### WHAT YOU NEED TO DO
What you should copy is the line containing "Task: Close the Event earnings dialog" and all lines after it in the entries below, exactly and without anything added.

(Stored records)
::::::
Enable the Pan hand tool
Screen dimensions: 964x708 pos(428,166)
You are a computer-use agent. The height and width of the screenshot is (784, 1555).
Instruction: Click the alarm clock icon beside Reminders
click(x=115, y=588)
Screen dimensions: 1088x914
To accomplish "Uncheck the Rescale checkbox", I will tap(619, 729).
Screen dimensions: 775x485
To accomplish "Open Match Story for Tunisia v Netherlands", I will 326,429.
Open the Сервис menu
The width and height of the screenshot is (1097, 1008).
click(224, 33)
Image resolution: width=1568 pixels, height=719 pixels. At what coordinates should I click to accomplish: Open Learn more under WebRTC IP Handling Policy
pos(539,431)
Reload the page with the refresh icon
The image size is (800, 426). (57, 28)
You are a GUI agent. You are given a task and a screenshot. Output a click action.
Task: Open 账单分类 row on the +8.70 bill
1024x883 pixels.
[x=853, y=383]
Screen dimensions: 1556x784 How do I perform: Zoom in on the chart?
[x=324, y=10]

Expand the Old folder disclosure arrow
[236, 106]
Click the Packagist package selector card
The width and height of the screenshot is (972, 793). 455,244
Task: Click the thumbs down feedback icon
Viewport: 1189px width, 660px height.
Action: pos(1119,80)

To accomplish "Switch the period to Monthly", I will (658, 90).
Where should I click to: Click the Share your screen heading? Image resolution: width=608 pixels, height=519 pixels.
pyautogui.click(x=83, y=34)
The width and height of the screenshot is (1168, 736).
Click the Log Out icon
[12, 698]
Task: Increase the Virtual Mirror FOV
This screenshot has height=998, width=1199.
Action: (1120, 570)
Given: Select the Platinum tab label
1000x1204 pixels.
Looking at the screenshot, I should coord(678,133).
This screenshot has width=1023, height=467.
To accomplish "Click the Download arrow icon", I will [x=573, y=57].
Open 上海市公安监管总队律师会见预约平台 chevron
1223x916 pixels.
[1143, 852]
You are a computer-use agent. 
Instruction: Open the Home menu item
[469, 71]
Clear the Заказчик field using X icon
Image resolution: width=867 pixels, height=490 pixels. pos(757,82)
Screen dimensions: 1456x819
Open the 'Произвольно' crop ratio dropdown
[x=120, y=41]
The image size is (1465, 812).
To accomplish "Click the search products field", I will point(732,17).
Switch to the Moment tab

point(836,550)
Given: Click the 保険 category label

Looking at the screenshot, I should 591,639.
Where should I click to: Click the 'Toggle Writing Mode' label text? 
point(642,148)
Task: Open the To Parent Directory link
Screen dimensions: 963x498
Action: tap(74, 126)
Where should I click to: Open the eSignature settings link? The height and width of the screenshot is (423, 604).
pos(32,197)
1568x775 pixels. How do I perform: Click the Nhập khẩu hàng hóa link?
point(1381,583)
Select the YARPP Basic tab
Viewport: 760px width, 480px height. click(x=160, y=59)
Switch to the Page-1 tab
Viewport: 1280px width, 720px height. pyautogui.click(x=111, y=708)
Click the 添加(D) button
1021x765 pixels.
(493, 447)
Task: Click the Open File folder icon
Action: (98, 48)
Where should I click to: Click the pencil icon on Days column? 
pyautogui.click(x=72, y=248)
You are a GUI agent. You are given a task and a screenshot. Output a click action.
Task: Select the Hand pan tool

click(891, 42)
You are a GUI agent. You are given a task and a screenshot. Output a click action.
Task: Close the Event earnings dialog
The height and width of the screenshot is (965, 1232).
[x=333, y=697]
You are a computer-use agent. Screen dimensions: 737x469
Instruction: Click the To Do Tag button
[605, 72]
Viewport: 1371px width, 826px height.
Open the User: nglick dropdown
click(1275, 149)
::::::
### COMPLETED EXERCISE
Task: Close the Event earnings dialog
The height and width of the screenshot is (965, 1232).
[x=333, y=697]
You are a computer-use agent. Screen dimensions: 737x469
Instruction: Click the To Do Tag button
[605, 72]
Viewport: 1371px width, 826px height.
Open the User: nglick dropdown
click(1275, 149)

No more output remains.